Automatic Speech Recognition pipline raises error when torchcodec is installed but not valid #42499

@litagin02

Description

@litagin02

System Info

  • transformers version: 4.57.3

  • Platform: Windows-11-10.0.26200-SP0

  • Python version: 3.12.9

  • Huggingface_hub version: 0.36.0

  • Safetensors version: 0.7.0

  • Accelerate version: not installed

  • Accelerate config: not found

  • DeepSpeed version: not installed

  • PyTorch version (accelerator?): 2.9.1+cpu (NA)

  • Tensorflow version (GPU?): not installed (NA)

  • Flax version (CPU?/GPU?/TPU?): not installed (NA)

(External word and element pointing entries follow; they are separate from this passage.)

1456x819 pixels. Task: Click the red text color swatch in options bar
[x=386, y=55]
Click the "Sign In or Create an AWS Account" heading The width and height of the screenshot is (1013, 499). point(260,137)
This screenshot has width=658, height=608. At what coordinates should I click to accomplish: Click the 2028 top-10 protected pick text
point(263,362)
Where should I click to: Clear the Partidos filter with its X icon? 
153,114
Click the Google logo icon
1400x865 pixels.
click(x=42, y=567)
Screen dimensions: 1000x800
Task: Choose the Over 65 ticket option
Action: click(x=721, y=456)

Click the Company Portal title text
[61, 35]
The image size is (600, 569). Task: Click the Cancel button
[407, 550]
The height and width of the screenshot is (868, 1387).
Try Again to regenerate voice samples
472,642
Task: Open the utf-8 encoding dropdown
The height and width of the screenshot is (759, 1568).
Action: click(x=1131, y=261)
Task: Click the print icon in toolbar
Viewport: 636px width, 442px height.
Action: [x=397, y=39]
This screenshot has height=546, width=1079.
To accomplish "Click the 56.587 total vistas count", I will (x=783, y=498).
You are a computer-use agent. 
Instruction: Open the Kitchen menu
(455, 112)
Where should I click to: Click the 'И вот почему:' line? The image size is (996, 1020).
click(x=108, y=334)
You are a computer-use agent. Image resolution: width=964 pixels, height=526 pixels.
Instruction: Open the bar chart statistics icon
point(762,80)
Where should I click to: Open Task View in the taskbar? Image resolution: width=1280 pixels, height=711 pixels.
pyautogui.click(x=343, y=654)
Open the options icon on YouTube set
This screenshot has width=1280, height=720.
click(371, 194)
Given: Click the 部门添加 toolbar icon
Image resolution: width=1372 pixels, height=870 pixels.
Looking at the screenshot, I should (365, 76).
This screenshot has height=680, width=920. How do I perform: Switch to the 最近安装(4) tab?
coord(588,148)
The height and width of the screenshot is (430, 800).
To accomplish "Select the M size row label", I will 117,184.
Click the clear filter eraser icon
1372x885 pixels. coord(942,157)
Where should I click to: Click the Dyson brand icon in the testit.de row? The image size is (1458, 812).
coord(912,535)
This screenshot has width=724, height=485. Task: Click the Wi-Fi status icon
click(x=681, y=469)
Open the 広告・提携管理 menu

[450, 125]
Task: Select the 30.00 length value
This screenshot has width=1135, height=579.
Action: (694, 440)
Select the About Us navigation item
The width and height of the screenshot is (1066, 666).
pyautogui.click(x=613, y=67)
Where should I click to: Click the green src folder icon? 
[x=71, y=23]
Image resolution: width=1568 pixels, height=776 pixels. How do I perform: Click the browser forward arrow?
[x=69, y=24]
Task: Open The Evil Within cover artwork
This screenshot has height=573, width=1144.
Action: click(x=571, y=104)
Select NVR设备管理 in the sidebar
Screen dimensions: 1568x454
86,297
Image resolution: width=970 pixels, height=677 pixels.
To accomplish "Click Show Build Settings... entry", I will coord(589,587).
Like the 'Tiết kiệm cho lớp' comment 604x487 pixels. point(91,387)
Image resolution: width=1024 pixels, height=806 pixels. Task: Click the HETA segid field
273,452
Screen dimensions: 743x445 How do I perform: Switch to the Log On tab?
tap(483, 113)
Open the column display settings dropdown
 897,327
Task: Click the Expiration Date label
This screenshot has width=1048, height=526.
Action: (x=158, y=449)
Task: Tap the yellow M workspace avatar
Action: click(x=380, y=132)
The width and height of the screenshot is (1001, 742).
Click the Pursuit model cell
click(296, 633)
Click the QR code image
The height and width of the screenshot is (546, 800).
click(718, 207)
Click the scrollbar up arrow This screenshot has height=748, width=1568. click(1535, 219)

  • Jax version: not installed

  • JaxLib version: not installed

  • Using distributed or parallel set-up in script?: No

  • torch: 2.9.1

  • torchcodec: 0.8.1

  • ffmpeg: version 8.0.1-full_build-www.gyan.dev

Who can help?

No response

Information

  • The official example scripts
  • My own modified scripts

Tasks

  • An officially supported task in the examples folder (such as GLUE/SQuAD, ...)
  • My own task or dataset (give details below)

Reproduction

  1. uv init
  2. uv add torch torchcodec transformers
  3. Run the following: https://huggingface.co/docs/transformers/main/en/task_summary#automatic-speech-recognition
from transformers import pipeline

transcriber = pipeline(
    task="automatic-speech-recognition", model="openai/whisper-small"
)
transcriber("https://huggingface.co/datasets/Narsil/asr_dummy/resolve/main/mlk.flac")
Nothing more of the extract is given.